Monday, August 11, 2003

An actual victory?

(File this one under "Hoist by own petard")

The BSA has claimed a victory by reducing the level of piracy in the U.S. by 2% last year, even though the total is up $100M (piracy amounted to an estimated total of just short of two billion dollars last year, by their calculations).

Something's not quite kosher in the report. (I wish someone would hire an honest mathetician. Or, at least, explain their math to me.) If piracy increases one hundred million dollars and causes a loss of an additional 105,000 jobs (equates to $950 per job, which also doesn't sound correct), how does piracy decrease 2%? Do you get the feeling that someone is using a random number generator?

I also love the blanket statement of "Piracy depletes available funding for valuable research and development causing the staggering job losses and billions of dollars in lost wages and tax revenues." Most "innovation" is done by small companies prior to buy-out by larger corporations. Of late, piracy has mostly affected those companies who have the least to do with innovation and the most to do with the purchase of those same companies.
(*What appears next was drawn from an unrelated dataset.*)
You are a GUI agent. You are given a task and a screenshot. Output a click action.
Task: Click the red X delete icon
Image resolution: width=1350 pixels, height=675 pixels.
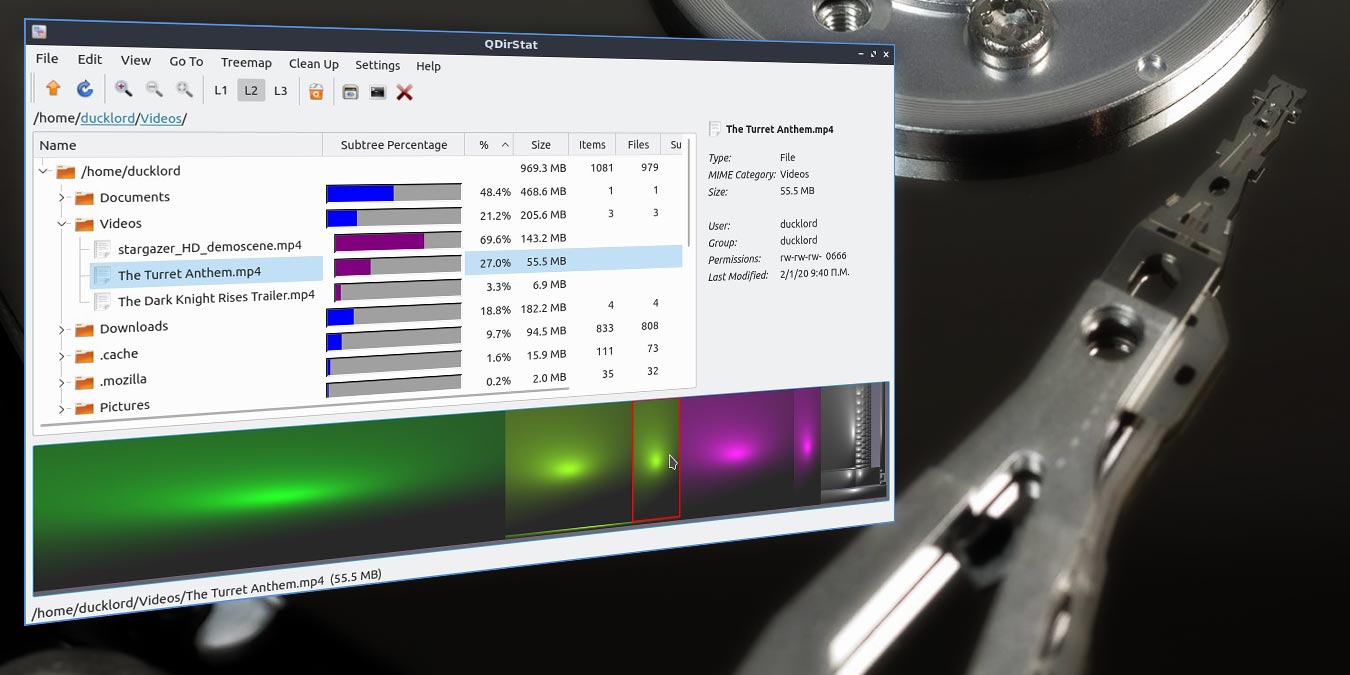click(404, 91)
I live in a city where the BSA successfully stomped out piracy by causing the city government to cough up $$$ because they couldn't match the number of licenses to the number of computers in use (question: how many of you actually rec'd paper certs when you bought your machine?). Nevermind that the purchase of additional paper cost the city government enough $$$ that they had to "not hire" at least five $20K employees to cover the cost of the purchase of additional licenses. Based on the reasoning that no criminal charges were filed, it was an honest mistake and "saved" more jobs (by BSA's logic) than it deleted. (Note: we're also a member of the list of states where piracy is the least prevalent!)

Based on the logic used in BSA's annual report, I can claim a victory for ecology because I've slowed global warming by 2% by getting 30 of my friends to switch from aerosol hairsprays to pump-based even though there's an extra 300,000 people on the planet due to birth rates. Proof? Our local ocean temp was 15 degrees cooler this year than average.

My final question: given BSA's altruistic intentions of "promoting a safe and legal digital world", why haven't they weighed in on the SCO/IBM/Linux Intellectual Theft issue?